▶ _Problem to solve_: Among the lines below, copy each one in which "Bharat" appears.

--- Dataset records Enclosed Below ---

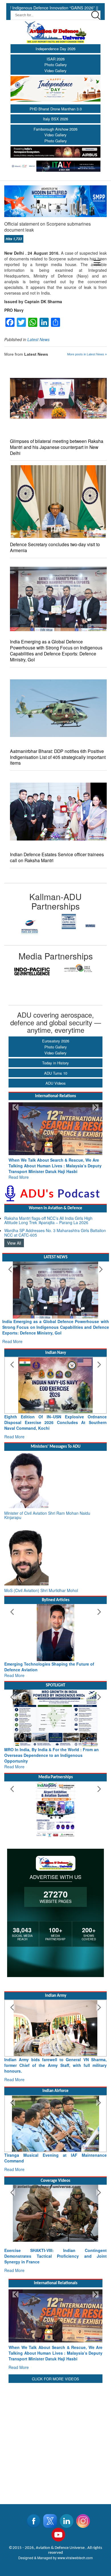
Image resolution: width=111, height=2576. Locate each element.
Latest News (38, 339)
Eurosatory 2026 (55, 1041)
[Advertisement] (55, 2400)
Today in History (55, 1063)
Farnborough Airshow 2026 (55, 129)
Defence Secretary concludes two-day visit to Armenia (55, 547)
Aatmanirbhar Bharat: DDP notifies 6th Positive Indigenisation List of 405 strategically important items (58, 757)
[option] (30, 921)
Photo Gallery (55, 64)
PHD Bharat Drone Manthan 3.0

--- End of Enclosed Dataset records ---

▶ _The answer_:
Aatmanirbhar Bharat: DDP notifies 6th Positive Indigenisation List of 405 strategically important items (58, 757)
PHD Bharat Drone Manthan 3.0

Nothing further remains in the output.